Page MenuHomePhabricator

Parsoid/PHP performance benchmarking on scandium / eqiad cluster
Closed, ResolvedPublic

Description

Pick a subset of titles form different wikis. Write a script to hit Parsoid/JS and Parsoid/PHP for all these titles and run performance benchmarking for different modes (wt -> html, html -> wt, wt -> pagebundle, pagebundle -> wt, selser with some random edits maybe). The script might use other tools like ab, for example.

This will let us give us a more solid measure of performance comparison between Parsoid/JS and Parsoid/PHP.

Details

Related Gerrit Patches:
mediawiki/services/parsoid : masterAdd a benchmarking script

Event Timeline

ssastry created this task.Sep 6 2019, 4:11 AM
Restricted Application added a subscriber: Aklapper. · View Herald TranscriptSep 6 2019, 4:11 AM
ssastry triaged this task as Medium priority.Sep 6 2019, 4:11 AM
ssastry moved this task from Backlog to Performance on the Parsoid-PHP board.
Krinkle claimed this task.Sep 30 2019, 8:02 PM
Krinkle moved this task from Inbox to Doing on the Performance-Team board.
Gilles moved this task from Doing to Radar on the Performance-Team board.Sep 30 2019, 8:02 PM
Gilles edited projects, added Performance-Team (Radar); removed Performance-Team.

@ssastry Do you have a workload of titles or urls in mind already? If not, one or multiple of the following might be worth considering:

  1. If we want a relatively small set of "high priority" urls of which we could demand little to no impact, perhaps use large.dblist in combination with AQS to get the top 200 articles of the last month or something like that.
  2. If we want a diverse set of titles, to catch more rare issues, perhaps use open.dblist (expand with expanddblist from wmf-config or from mwmaint), and query e.g. 500 random content-namespace pages from the API.
  3. If we want a representative workload from rod, another way might be to replay traffic. E.g. get 1 hour's worth of HEAD+GET requests from a single app server (I don't think we have local logs anymore, but this can be captured from varnishlog by looking at backend requests only). Then extract things like title, and oldid from urls to create the dataset. Perhaps API titles/revids/pageids as well.
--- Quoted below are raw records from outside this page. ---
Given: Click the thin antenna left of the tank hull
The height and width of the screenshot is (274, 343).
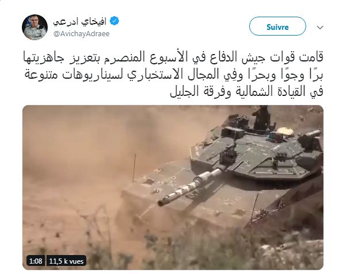Looking at the screenshot, I should pos(134,168).
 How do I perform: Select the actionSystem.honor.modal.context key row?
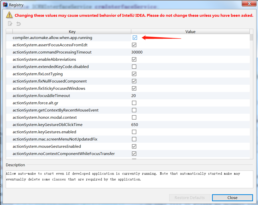coord(45,118)
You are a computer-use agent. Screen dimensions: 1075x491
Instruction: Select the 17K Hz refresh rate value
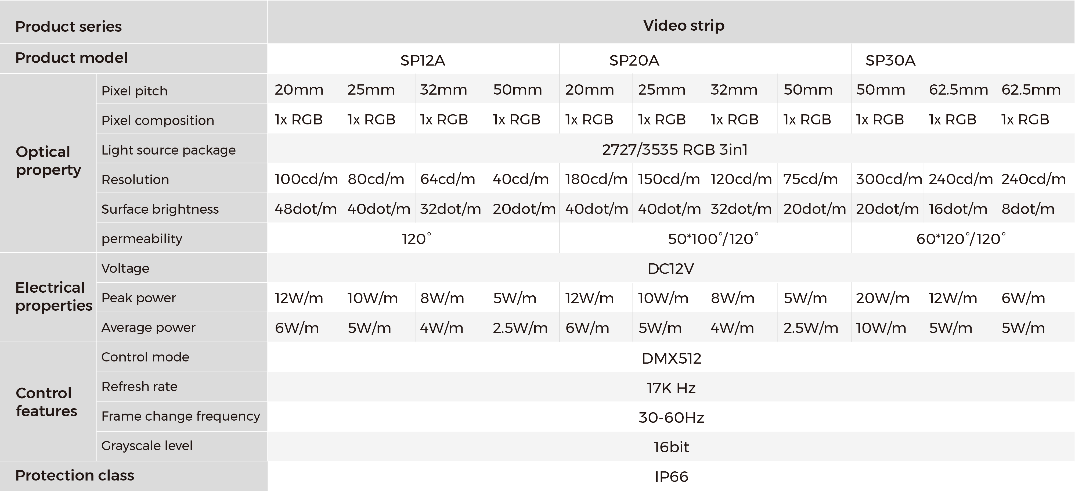point(671,388)
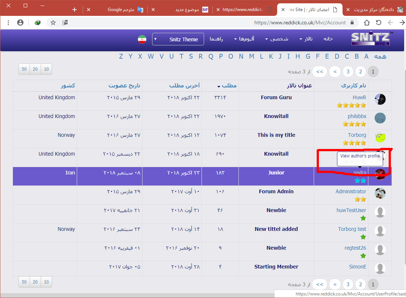Click Torborg's yellow avatar picture
406x298 pixels.
pyautogui.click(x=380, y=137)
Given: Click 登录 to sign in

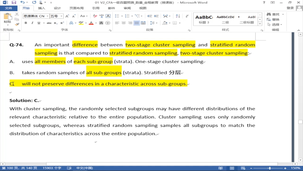Looking at the screenshot, I should (x=290, y=8).
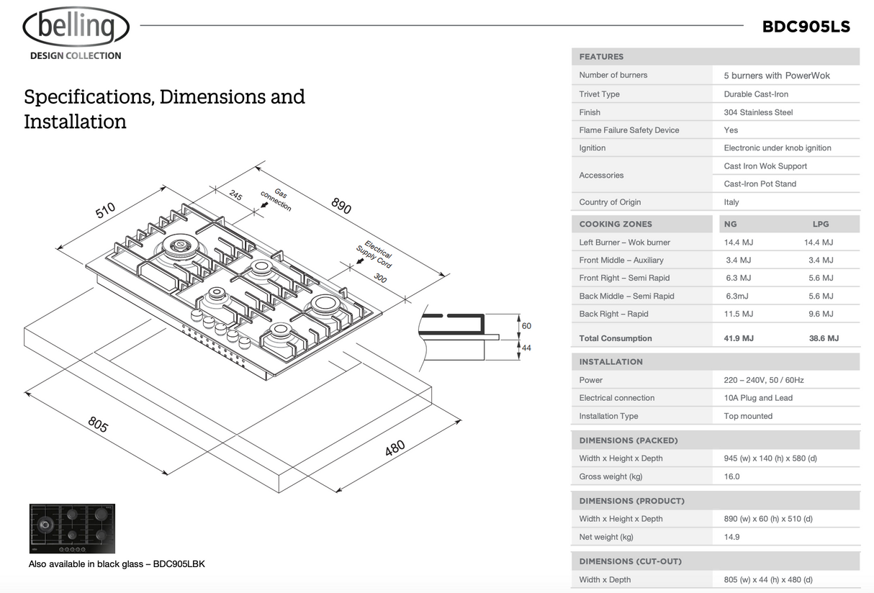Screen dimensions: 874x593
Task: Click the 805 cut-out width dimension
Action: 97,425
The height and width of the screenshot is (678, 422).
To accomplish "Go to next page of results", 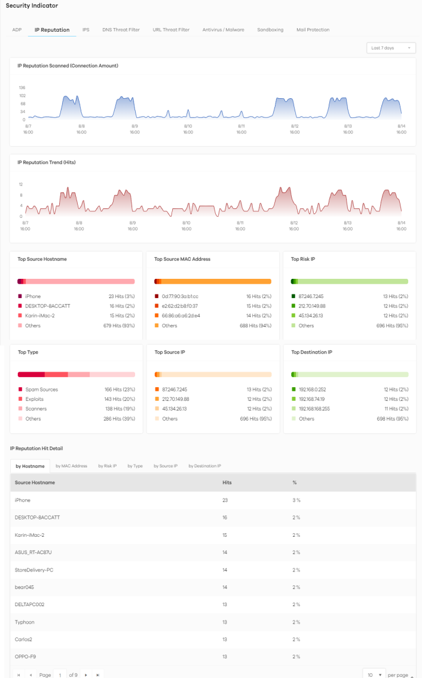I will [x=86, y=674].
We have a bunch of scripts in https://github.com/wikimedia/mediawiki-services-parsoid-testreduce/tree/master/server/scripts that we've used to generate large samples of production test pages based on source wikis, desired proportion of random pages and recent edits, etc. Roundtrip testing, visual diff testing, tidy-remex testing, were all populated with those scripts.

I was thinking of using that, but need to assess whether those scripts meet our needs are whether we should something like what you suggest here.

Krinkle removed Krinkle as the assignee of this task.Oct 1 2019, 1:57 AM
ssastry added a subscriber: Gilles.Oct 1 2019, 9:51 PM

@Krinkle, @Gilles The REST API endpoints won't be available publicly, at least initially. So, what benchmarking tools should we use on scandium (or one of the wtp production servers once they become available for testing)? ab is readily available, but it is a tad slow and also needs to be part of a script to do the kind of benchmarking we want to do (with multiple concurrent requests from a bit set of urls). We can script but if there is a way to avoid that and use some other tool, that would be ideal.

with multiple concurrent requests from a bit set of urls

So you want the tool to hit a bunch of different URLs concurrently at the same time? Is the idea that the requests would be fed in the same order and at the same pace as the real world, and seeing how both endpoints do in terms of average total response latency?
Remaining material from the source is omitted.